Surgical removal of the gallbladder also known as cholecystectomy is recommended at initial detection to avoid spontaneous gallbladder rupture since the rate of leakage or rupture is unpredictable this also removes the potential for a reoccurring GBM. If the patient shows clinical signs, abnormal blood work and pain the removal of the gall bladder is necessary. In case of rupture they should undergo immediate emergency surgery.

Before surgery begins preoperative tests must be conducted to look at a patient's blood count, urine analysis, serum chemistry profile and coagulation panel. This is to ensure that all results and levels are normal and do not display anything that isn't expected. This is necessary to commence surgery. However this would have been completed during the diagnosing process unless immediate surgery is necessary. All patients are also given appropriate intravenous fluids and electrolytes. These steps are necessary to reduce the risks of anaesthesia because most patients are older aged dogs.

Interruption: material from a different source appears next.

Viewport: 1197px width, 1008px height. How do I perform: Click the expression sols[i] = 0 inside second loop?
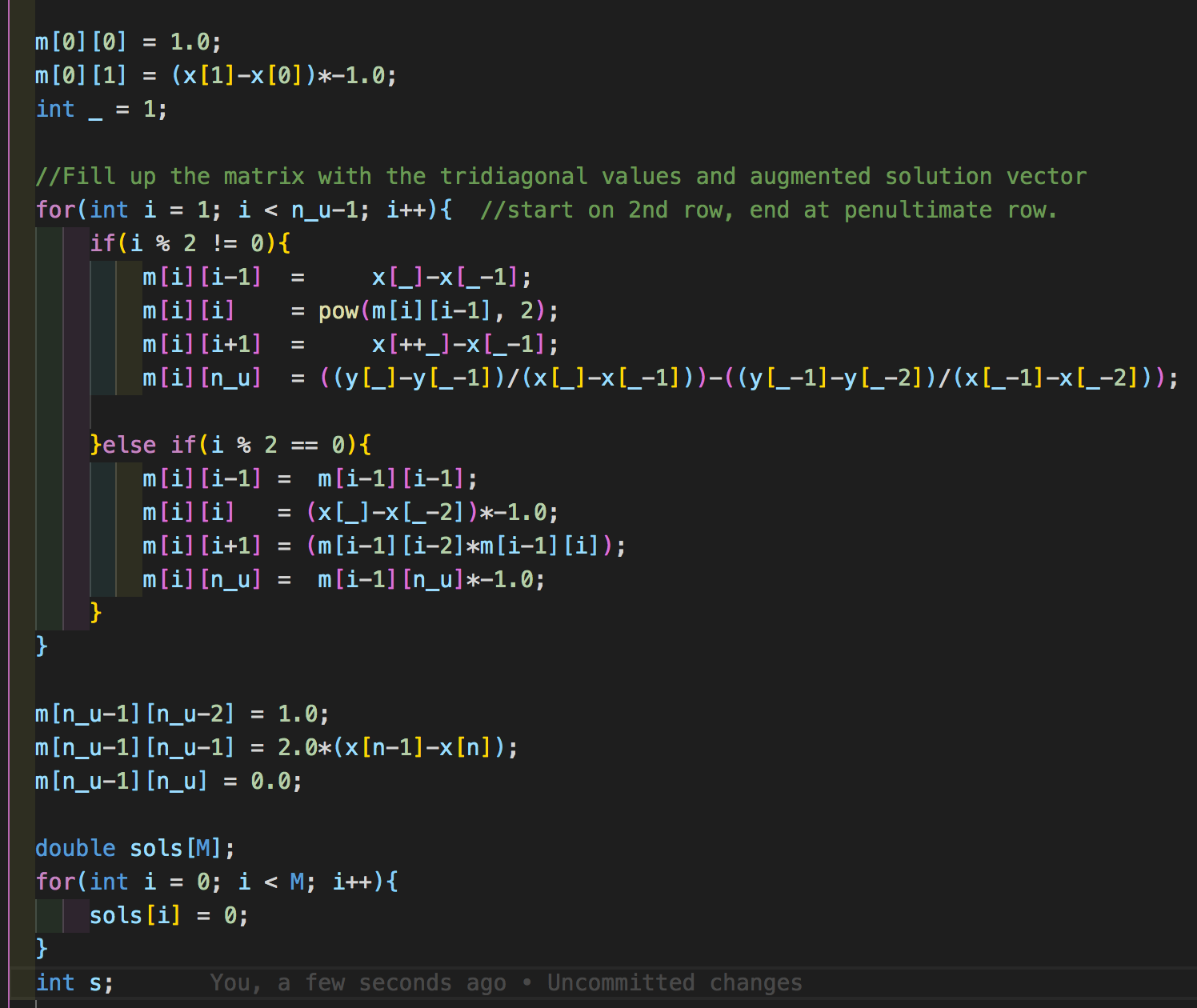click(168, 915)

During surgical procedures the whole abdominal cavity is checked in case of any concurrent and or occult problems. The bile ducts will be commonly be expressed to perform biopsies of the liver as well as the collection of bile and liver samples for further diagnosis. If the patients gallbladder has ruptured the cavity will be extensively flushed and the abdominal drained.

In some cases which are more severe, particularly when the canines gallbladder has already ruptured, feeding tubes may be placed preemptively if the veterinarian is concerned about their ability to eat post surgery. If the common bile duct is plugged, the surgeon may have to open the duodenum opposite of where the common bile duct enters the small intestine and flush it with a catheter.

Some complications that may occur due to this procedure includes vomiting, bile peritonitis if bile leaks into the abdominal cavity, pancreatitis and in some cases death. The mortality rate for this ranges between 22 and 32%, with approx. a two-week mortality. Patients that successfully undergo and complete surgery show excellent long-term survival.

== After care ==
After surgery, intravenous fluids will be continued to ensure the canine's hydration as well as pain-reliefs to ensure complete recovery. They will also remain hospitalised for up to 48 hours so that veterinarians can monitor their behaviour and response to surgery especially their appetite.

Once released back home the incision from surgery should be frequently checked to avoid infection, the use of an Elizabethan collar may be necessary to prevent them from licking the wound. For 14 days their exercise regime must be restricted and they must avoid running, jumping, stairs and extensive off leash activity. Antibiotics will be prescribed to any infections found from the culture taken during surgery. A low fat diet is also often recommended by veterinarians to reduce further complications in the future.